[Question] gemini-3-pro-image-preview 429 RESOURCE_EXHAUSTED

[Question] gemini-3-pro-image-preview 429 RESOURCE_EXHAUSTED — Inquiry on Dynamic Shared Quota Status & GA Release Timeline

Please excuse my limited English — I’ll do my best to describe the issue clearly.


Hi everyone,

We’re using gemini-3-pro-image-preview (Nano Banana Pro) in a production image generation pipeline via the Vertex AI API. Over the past week, we’ve been experiencing a significant spike in 429 RESOURCE_EXHAUSTED errors — specifically concentrated between 15:00–18:00 KST (UTC 06:00–09:00)


Our Setup

  • Platform: Vertex AI API (not AI Studio)
  • Billing: Pay-as-you-go (on-demand), billing enabled, no custom RPM limits configured
  • Error window: KST 15:00–18:00, intermittent but increasingly frequent over the last 14 days
  • Pattern: Works fine outside that window; even within it, some requests succeed while others fail immediately
  • GCP Console quota dashboard: Project-level quota shows no consumption at the time of the 429s — no quota exhaustion on our end
  • API Location: global

Error response we receive:

{
  "error": {
    "code": 429,
    "message": "Resource has been exhausted (e.g. check quota).",
    "status": "RESOURCE_EXHAUSTED"
  }
}

Note that the error body contains no details field specifying which quota dimension was exceeded (e.g., no quota_metric or quota_limit fields), which makes it difficult to diagnose on our end.


What We’ve Already Tried

We implemented a retry strategy with fixed delays on 429 errors — retrying after 30s, 50s, and 70s respectively. Unfortunately, this made little to no practical difference during the affected time window. Requests that fail tend to keep failing across all retry attempts, suggesting the issue isn’t a brief transient spike but rather sustained congestion on the shared pool throughout the peak period.
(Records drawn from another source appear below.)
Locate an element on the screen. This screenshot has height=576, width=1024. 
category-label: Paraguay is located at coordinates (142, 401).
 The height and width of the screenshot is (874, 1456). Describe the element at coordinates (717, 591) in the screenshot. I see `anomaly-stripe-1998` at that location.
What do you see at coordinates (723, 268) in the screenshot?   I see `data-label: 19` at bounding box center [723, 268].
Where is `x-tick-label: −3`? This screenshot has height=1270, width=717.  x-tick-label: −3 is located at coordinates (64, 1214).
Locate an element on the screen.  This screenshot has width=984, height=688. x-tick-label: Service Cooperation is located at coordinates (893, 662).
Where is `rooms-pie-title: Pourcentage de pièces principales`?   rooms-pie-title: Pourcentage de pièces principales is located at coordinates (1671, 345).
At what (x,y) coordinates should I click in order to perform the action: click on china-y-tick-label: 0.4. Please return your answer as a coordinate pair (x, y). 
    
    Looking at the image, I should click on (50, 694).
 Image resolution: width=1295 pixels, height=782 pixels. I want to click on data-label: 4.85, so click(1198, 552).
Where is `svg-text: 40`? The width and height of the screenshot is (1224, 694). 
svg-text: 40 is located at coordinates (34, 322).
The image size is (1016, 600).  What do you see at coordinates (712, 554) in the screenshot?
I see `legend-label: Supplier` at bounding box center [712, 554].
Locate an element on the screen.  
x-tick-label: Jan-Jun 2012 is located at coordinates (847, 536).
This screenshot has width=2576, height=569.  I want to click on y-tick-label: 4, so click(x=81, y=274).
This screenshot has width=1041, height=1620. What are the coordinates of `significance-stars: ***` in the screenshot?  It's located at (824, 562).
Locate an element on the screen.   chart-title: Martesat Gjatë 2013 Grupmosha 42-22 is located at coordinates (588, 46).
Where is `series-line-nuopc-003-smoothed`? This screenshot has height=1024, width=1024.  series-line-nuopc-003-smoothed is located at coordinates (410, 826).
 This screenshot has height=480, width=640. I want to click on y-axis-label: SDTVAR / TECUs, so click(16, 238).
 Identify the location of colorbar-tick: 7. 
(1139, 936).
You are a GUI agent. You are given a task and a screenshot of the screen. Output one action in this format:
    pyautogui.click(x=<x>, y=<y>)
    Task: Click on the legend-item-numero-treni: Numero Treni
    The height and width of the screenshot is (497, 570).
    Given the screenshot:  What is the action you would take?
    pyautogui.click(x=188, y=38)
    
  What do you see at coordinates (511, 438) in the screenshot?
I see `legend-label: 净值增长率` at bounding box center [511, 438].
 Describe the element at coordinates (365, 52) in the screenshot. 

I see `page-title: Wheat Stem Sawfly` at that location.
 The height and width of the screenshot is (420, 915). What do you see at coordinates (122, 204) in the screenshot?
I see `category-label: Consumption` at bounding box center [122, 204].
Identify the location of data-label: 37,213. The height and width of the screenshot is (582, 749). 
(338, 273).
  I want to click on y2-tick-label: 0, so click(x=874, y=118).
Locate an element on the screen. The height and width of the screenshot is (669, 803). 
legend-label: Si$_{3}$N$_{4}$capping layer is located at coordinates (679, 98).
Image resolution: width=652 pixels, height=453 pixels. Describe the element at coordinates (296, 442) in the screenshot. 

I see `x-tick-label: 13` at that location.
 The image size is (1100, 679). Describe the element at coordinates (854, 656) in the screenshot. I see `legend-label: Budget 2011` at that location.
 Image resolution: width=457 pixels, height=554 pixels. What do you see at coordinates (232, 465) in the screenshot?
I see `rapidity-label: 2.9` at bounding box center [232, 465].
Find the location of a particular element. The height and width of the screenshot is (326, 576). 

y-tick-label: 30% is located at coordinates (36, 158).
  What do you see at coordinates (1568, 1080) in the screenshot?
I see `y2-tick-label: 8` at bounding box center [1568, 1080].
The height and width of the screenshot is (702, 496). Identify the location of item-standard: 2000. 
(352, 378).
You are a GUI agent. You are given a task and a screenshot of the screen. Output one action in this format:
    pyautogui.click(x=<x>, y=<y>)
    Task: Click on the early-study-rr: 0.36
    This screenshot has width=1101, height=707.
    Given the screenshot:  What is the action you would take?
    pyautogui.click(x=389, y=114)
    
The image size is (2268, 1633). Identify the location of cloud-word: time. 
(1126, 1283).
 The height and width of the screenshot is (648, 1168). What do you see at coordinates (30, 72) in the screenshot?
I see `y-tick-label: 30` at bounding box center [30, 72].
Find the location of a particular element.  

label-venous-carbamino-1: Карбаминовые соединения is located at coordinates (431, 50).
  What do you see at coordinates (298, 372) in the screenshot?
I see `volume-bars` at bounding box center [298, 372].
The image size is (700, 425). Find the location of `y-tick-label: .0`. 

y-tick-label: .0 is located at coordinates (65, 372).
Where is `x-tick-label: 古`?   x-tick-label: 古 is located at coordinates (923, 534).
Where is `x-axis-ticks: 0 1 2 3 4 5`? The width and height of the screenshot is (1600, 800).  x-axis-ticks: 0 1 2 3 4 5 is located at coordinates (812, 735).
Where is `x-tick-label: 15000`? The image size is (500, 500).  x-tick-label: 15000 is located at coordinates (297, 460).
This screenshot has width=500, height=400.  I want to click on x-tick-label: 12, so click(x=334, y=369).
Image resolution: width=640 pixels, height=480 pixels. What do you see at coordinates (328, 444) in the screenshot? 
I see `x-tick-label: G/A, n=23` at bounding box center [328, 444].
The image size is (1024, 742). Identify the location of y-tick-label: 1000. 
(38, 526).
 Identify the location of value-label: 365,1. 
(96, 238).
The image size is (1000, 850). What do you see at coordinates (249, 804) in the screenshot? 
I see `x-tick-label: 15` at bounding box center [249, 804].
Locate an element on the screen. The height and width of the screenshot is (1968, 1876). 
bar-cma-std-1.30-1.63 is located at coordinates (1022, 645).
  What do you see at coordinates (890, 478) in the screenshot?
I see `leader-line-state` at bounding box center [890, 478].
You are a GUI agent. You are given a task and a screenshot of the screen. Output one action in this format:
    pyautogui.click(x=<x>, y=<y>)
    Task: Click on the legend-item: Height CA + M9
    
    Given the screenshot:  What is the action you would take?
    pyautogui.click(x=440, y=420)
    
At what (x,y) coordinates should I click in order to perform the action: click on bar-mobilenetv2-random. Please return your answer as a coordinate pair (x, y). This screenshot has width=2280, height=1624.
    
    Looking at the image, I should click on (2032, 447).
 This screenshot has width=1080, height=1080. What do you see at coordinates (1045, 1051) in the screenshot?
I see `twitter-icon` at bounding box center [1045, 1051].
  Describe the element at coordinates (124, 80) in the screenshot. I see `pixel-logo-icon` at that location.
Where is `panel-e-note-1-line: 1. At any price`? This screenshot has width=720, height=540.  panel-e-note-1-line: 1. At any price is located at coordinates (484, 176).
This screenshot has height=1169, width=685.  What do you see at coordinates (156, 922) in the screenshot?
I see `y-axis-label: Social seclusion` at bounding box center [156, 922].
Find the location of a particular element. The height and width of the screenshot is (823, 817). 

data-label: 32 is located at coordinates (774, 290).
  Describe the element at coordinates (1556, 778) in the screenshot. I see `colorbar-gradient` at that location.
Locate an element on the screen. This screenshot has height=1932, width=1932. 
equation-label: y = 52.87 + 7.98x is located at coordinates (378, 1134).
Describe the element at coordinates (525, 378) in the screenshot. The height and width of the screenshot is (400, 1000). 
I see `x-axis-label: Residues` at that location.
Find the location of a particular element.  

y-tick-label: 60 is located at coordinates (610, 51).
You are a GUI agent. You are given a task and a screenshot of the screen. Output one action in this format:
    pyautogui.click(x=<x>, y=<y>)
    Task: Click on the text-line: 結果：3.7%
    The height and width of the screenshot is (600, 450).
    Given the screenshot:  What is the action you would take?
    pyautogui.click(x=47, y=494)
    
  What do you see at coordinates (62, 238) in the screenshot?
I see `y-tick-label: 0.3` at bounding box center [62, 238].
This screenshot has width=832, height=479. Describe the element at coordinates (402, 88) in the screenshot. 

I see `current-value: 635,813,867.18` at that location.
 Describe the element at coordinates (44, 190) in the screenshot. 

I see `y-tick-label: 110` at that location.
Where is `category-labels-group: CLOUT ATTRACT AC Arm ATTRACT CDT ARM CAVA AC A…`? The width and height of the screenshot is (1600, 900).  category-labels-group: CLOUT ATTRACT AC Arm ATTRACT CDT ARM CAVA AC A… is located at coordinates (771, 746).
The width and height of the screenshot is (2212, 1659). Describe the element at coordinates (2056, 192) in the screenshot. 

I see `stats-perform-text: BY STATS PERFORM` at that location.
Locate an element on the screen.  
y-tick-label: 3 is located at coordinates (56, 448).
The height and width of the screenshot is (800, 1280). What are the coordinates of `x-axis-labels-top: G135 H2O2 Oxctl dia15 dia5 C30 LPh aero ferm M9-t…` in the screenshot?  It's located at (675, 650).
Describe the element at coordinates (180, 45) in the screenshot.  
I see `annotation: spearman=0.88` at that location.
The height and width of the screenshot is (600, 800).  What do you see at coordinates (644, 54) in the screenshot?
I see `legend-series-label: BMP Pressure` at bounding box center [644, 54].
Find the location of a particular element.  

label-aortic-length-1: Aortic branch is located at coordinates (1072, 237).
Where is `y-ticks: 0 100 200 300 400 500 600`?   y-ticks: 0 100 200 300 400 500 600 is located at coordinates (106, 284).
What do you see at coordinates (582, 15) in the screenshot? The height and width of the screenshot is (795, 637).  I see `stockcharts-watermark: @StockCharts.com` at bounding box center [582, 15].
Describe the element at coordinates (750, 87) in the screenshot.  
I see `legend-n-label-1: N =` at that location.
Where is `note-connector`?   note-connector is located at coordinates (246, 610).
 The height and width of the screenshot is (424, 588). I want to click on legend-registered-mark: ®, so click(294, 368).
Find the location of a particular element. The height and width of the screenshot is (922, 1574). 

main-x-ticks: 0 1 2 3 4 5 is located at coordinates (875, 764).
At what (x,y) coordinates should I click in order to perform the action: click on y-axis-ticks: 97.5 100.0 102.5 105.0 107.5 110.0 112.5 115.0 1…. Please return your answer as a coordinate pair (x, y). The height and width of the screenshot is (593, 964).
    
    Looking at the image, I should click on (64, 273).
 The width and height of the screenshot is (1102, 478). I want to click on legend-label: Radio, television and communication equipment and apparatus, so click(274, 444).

Our Understanding of the Root Cause

As a preview model, gemini-3-pro-image-preview runs on Dynamic Shared Quota — meaning 429s can occur due to global pool congestion regardless of individual project quota. Given that our project-level quota shows zero consumption when the errors occur, we believe this is a shared pool contention issue, not a per-project limit.

With that in mind, we have three questions:


Q1. Has the shared pool capacity for this model been reduced recently?

Our usage patterns haven’t changed, yet error frequency has risen sharply over the past week. We’re trying to understand whether Google has intentionally reduced or reallocated the global shared pool for this preview model, or whether this is simply a result of increased developer adoption driving higher competition on the shared pool.

If there have been any infrastructure changes on Google’s side, having that reflected in the changelog or an official notice would help us plan accordingly.

Q2. Is there a roadmap or estimated timeline for gemini-3-pro-image-preview to reach GA?

The Dynamic Shared Quota constraint is a fundamental limitation for production workloads with SLA requirements. Provisioned Throughput is currently too costly at our scale, so a GA release with stable per-project quotas would be the most practical path forward.

Any visibility into the GA roadmap — even a rough timeline — would be greatly appreciated.

Q3. Does submitting a quota increase request via GCP Console have any effect for Dynamic Shared Quota models?

Our understanding is that increasing per-project quota doesn’t resolve global pool contention inherent to preview models. If that’s correct, is there any mechanism available — short of Provisioned Throughput — to improve reliability during peak hours?


Would love to hear from others facing the same issue, especially any workarounds you’ve found for peak-hour reliability. Many thanks in advance from Korea.